A number of neurological conditions affect the NMJ selectively. These include myasthenia gravis, Lambert–Eaton myasthenic syn- drome (LEMS) and neuromyotonia or Isaac’s syndrome.
 In neuromyotonia the patient complains of muscle cramps and stiffness as a result of continuous motor activity in the muscle. This is often caused by an antibody directed against the presynaptic voltage gated K+ channel, so the nerve terminal is always in a state of depolarization with transmitter release.
  In LEMS there is an antibody directed against the presynaptic Ca2+ channel, so that on repeated activation of the synapse there is a steady increase in Ca2+ influx as the blocking antibody is competitively overcome by exogenous Ca2+. The patient complains of weakness, especially of the proximal muscles, which transiently improves on exercise.

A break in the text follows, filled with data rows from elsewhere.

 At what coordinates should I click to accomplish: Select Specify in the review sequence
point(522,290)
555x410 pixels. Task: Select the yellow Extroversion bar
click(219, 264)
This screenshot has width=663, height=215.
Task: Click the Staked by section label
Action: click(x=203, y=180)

  Myasthenia gravis, on the other hand, is caused by an antibody against the AChR, and patients complain of weakness that increases with exercise (fatigability) involving the eyes, throat and limbs. This weakness is due to the number of AChRs being reduced and the ACh released presynaptically competes for the few available receptors. More recently, a second antibody has been recognized in myasthenia gravis in patients without antibodies to the AChR. This antibody is directed to a muscle specific kinase (MUSK), although exactly how this causes the syndrome is not fully known.

Electrical synapses
Electrical transmission occurs at a small number of sites in the brain. The presence of fast conducting gap junctions promotes the rapid and widespread propagation of electrical activity and thus may be important in synchronizing some aspects of cortical function (see Chapter 43). However unlike chemical synapses, electrical synapses:
   are not unidirectional in terms of transmission of electrical information;
   do not contain a synaptic cleft;
   do not allow for synaptic integration.
The abnormal absence of gap junctions in Schwann cells leads to one form of peripheral hereditary motor sensory neuropathy.